11 Things To Look Out For When Buying Camera Lenses

The lens acts as the eye of your camera — without it, your camera won’t be able to capture images at all. Depending on the kind of lens you will buy, the quality of the photos you will produce will also vary. Hence, it’s only important to be meticulous when you’re buying your first (or new) lens.
From knowing what MTF Measurement is to identifying which focal length best suits your needs, this article gathers 11 things to look out for when choosing camera lenses.
Determine what fits your budget. Buying camera equipment can be considered an investment. If you want to have lenses on the higher end, you have to shell out more money.
Know the different types of camera lenses. Standard camera lenses mimic how our naked eyes see. If you want to take greater, crisper images, you should opt for a prime lens. If you need a lens that allows you to zoom in and out as needed, you should go for a zoom lens.
Take into account the subject you are frequently taking photos of. Certain types of lenses are designed to capture certain subjects better. Prime lenses are great for portraits, telephotos are apt for wildlife and sports photography, macro lenses are recommended for close-up shots, while wide-angle zoom lenses are suitable for landscape photography.
Choose the focal length that best suits your needs. Focal length refers to how wide is the field of view of your lens. Smaller focal lengths help you capture more of the scene close to you; longer ones are needed for subjects located farther away.

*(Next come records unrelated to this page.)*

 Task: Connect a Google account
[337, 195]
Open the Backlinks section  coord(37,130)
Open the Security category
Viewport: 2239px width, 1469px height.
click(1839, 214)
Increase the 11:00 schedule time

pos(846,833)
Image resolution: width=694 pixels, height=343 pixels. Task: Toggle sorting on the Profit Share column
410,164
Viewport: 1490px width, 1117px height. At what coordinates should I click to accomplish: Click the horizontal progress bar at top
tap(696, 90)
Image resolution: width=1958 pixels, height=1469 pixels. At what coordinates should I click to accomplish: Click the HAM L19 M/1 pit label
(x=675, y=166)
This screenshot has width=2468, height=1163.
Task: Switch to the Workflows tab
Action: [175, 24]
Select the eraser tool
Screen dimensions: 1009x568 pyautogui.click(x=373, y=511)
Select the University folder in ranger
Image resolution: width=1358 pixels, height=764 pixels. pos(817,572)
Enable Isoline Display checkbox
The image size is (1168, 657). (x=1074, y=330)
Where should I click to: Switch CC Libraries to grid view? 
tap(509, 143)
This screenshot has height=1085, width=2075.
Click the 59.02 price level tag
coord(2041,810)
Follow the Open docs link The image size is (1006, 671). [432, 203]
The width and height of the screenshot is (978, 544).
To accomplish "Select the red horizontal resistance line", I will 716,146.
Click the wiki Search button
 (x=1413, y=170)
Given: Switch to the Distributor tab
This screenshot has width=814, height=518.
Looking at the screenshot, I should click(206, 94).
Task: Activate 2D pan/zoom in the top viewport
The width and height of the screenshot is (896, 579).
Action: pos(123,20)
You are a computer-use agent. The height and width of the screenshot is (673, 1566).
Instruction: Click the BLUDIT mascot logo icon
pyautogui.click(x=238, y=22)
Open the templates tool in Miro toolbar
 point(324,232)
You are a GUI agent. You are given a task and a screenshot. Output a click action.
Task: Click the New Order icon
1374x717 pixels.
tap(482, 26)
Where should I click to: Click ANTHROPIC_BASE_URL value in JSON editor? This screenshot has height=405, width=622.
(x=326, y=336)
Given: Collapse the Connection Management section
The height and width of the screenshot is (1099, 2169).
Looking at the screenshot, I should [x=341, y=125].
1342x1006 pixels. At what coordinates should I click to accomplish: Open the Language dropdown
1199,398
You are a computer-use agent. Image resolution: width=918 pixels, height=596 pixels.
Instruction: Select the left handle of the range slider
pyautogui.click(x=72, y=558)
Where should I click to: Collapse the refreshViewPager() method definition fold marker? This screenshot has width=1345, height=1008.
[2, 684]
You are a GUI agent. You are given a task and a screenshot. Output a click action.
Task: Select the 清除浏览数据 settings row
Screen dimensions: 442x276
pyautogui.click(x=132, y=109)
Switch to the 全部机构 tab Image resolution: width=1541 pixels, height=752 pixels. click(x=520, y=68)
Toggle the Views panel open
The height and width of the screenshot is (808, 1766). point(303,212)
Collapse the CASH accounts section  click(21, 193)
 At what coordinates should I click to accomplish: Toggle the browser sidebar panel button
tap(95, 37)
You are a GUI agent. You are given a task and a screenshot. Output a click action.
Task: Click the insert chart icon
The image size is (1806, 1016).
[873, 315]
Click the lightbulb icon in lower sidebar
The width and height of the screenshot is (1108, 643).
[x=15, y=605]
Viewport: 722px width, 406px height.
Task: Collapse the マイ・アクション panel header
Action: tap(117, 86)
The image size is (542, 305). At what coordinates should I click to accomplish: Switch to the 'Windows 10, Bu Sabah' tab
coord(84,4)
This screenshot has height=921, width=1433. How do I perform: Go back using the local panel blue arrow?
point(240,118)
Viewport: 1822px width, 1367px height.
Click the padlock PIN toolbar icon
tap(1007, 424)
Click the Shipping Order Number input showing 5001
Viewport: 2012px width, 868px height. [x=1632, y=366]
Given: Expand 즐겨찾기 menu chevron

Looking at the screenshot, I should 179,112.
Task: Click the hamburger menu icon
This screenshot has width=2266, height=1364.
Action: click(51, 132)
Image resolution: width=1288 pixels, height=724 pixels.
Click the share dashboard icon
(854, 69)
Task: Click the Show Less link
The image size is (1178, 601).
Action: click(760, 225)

Decide on the aperture. One of the most commonly used camera jargon, aperture refers to the “opening” or hole in your lens. It is measured as a fraction of the focal length (e.g. F/2, f/4). The lower the f-stops or the denominator, the larger the aperture is, and the larger the amount of light that can get into your lens. This is ideal if you’re shooting in low-light conditions.
Check out the MTF measurement. Modulation Transfer Function or MTF Testing measures a lens’ optical performance potential. An MTF chart has two groups of plotted data, and the higher and flatter the lines produced are, the better the lens is — it indicates that lens has better contrast or resolution.
Buy a lens that’s compatible with your camera body. Not all cameras are compatible with all types of lenses. Hence, it’s advisable to get lenses from the same manufacturer of your camera body.
Consider the lens’ weight and size. Though a more minor concern, you should still factor in weight and size when buying a lens. You have to be able to shoot properly and comfortably in order to produce great images.
Inspect build quality and weather proofing. A lens’ build quality and weather proofing feature can help preserve its life, and allow it to be able to withstand bad weather and dusty conditions.
Look for credible reviews about the lens. Look for reviews and testimonials from photographers or hobbyists who shoot the same subject as yours. These people can give insightful words about how advantageous a certain type of camera lens is.
Try out the lens in person. While statistics like aperture, focal length, and MTF measurement help you assess if the lens you’re eyeing suits your needs, nothing is more advantageous than trying out the lens yourself. This will help you personally see if the lens meets your expectations.